Copy the records verbatim, beginning at the line containing "Task: Click 'origin' in the push command" and continuing through the final line of the records.

> Rows on where targets appear
----------
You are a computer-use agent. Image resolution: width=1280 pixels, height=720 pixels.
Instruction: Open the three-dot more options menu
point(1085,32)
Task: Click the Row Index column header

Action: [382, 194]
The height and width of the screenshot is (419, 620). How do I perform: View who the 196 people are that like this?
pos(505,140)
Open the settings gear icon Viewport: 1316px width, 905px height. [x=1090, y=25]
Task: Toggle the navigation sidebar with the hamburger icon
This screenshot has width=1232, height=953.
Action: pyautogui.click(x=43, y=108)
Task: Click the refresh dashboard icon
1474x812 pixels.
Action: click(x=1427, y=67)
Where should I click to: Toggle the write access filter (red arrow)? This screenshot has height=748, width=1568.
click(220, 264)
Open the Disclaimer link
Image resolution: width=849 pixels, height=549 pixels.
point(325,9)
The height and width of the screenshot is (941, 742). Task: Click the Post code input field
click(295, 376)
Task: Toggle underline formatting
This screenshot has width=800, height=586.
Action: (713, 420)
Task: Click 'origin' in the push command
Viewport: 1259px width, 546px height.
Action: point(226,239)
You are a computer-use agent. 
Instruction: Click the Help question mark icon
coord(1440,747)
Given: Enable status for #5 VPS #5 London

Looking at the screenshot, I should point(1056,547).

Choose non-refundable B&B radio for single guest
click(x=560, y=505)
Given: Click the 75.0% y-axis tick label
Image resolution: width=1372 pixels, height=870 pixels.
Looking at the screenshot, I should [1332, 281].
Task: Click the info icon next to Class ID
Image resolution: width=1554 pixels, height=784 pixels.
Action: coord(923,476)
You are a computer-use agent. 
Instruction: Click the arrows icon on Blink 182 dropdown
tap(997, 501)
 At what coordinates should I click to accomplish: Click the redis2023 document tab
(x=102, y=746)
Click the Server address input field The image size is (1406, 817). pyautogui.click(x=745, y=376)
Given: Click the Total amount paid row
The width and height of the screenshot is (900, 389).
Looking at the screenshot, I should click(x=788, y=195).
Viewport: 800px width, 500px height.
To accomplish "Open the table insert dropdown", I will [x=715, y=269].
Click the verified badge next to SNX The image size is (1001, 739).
----------
> RESULT OF THIS EXERCISE
Task: Click 'origin' in the push command
Viewport: 1259px width, 546px height.
Action: point(226,239)
You are a computer-use agent. 
Instruction: Click the Help question mark icon
coord(1440,747)
Given: Enable status for #5 VPS #5 London

Looking at the screenshot, I should point(1056,547).

Choose non-refundable B&B radio for single guest
click(x=560, y=505)
Given: Click the 75.0% y-axis tick label
Image resolution: width=1372 pixels, height=870 pixels.
Looking at the screenshot, I should [1332, 281].
Task: Click the info icon next to Class ID
Image resolution: width=1554 pixels, height=784 pixels.
Action: coord(923,476)
You are a computer-use agent. 
Instruction: Click the arrows icon on Blink 182 dropdown
tap(997, 501)
 At what coordinates should I click to accomplish: Click the redis2023 document tab
(x=102, y=746)
Click the Server address input field The image size is (1406, 817). pyautogui.click(x=745, y=376)
Given: Click the Total amount paid row
The width and height of the screenshot is (900, 389).
Looking at the screenshot, I should click(x=788, y=195).
Viewport: 800px width, 500px height.
To accomplish "Open the table insert dropdown", I will [x=715, y=269].
Click the verified badge next to SNX The image size is (1001, 739).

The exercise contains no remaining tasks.